REQUIRED WORK
Line filter on the word "agent": copy each matching line from the entries.

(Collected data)

'''

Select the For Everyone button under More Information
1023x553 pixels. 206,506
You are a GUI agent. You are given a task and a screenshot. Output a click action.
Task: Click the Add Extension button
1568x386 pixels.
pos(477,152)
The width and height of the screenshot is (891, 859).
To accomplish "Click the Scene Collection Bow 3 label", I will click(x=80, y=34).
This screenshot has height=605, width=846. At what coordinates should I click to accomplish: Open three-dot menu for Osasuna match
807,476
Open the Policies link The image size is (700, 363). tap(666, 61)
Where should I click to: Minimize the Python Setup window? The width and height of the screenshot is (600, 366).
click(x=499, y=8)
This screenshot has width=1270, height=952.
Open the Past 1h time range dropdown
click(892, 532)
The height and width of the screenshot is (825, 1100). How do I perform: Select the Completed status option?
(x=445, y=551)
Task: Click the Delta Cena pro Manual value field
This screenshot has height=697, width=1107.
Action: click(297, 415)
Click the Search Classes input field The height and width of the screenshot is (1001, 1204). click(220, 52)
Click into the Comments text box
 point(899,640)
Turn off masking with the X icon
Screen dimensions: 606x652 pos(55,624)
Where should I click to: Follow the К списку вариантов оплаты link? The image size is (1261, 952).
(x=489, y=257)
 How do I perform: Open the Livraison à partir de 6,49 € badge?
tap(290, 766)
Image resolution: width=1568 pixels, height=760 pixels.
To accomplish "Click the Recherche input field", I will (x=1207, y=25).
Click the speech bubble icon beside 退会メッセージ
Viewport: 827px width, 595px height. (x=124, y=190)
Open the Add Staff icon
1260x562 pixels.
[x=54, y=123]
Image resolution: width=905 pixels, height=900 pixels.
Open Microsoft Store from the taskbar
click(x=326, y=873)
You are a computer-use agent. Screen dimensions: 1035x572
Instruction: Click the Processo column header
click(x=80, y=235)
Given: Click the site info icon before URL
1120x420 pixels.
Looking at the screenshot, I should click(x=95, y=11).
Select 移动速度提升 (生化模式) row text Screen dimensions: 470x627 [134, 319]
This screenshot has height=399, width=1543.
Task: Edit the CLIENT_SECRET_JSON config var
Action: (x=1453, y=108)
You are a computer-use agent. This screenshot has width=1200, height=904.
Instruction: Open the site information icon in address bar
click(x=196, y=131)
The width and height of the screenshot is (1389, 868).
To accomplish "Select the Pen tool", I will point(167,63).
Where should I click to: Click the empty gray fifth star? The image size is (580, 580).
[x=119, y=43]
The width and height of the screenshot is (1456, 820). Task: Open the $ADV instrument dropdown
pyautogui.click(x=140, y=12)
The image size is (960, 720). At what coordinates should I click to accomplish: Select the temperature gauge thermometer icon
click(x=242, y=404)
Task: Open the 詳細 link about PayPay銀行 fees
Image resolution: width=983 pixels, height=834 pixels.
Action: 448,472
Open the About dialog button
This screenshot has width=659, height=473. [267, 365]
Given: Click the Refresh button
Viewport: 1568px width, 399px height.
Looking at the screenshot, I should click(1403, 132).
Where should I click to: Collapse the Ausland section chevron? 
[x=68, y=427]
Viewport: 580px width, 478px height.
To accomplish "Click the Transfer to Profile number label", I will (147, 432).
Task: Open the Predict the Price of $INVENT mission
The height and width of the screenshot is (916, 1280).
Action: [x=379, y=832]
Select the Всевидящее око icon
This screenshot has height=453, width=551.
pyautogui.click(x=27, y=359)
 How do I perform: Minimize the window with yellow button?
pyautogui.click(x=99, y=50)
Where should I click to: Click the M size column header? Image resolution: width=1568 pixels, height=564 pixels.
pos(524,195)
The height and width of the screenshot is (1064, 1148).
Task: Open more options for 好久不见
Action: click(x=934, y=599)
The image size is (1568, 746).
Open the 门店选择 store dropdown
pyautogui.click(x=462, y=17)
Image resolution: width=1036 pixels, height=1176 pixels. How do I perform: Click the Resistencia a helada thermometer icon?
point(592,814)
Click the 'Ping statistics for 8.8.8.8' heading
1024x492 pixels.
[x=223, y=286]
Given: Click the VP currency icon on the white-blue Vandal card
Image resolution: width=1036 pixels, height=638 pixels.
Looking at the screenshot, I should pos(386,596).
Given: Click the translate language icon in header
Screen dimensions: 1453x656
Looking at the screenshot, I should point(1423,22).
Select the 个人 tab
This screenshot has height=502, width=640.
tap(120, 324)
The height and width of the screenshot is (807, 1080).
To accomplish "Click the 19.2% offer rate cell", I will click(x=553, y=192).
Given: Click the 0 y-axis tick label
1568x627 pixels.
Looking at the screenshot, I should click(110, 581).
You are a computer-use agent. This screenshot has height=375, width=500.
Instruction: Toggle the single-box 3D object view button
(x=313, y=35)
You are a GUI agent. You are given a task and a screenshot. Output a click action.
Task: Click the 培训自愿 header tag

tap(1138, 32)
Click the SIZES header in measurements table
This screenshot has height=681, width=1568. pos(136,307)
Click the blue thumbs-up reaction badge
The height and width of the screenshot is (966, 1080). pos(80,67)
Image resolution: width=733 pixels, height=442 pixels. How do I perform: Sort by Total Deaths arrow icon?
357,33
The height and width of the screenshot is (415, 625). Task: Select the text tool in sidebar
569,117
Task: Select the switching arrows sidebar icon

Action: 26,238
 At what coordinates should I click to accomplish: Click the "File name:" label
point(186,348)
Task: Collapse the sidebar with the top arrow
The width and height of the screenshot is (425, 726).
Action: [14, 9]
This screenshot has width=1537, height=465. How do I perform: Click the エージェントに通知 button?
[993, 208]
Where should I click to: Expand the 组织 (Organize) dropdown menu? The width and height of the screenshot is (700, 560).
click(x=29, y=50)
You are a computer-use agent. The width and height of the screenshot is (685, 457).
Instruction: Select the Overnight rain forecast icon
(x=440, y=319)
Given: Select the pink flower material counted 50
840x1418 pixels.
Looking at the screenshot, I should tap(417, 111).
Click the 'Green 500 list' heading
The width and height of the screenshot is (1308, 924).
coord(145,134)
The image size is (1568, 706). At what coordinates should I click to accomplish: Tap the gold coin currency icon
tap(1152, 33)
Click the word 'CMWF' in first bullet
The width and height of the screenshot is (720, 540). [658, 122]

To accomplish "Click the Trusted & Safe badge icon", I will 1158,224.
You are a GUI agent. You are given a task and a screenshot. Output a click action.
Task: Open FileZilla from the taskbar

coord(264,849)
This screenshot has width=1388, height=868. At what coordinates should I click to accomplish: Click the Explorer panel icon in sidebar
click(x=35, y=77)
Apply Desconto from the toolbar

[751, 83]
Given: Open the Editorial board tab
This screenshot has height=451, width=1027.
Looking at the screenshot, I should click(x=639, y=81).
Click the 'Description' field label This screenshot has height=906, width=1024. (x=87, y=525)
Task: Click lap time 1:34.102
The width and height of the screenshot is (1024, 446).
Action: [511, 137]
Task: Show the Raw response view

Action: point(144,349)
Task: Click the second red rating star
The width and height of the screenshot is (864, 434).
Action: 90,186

'''

EXPECTED ANSWER
You are a GUI agent. You are given a task and a screenshot. Output a click action.
You are a computer-use agent. Screen dimensions: 1035x572
You are a computer-use agent. This screenshot has width=1200, height=904.
You are a computer-use agent. This screenshot has height=375, width=500.
You are a GUI agent. You are given a task and a screenshot. Output a click action.
You are a computer-use agent. The width and height of the screenshot is (685, 457).
You are a GUI agent. You are given a task and a screenshot. Output a click action.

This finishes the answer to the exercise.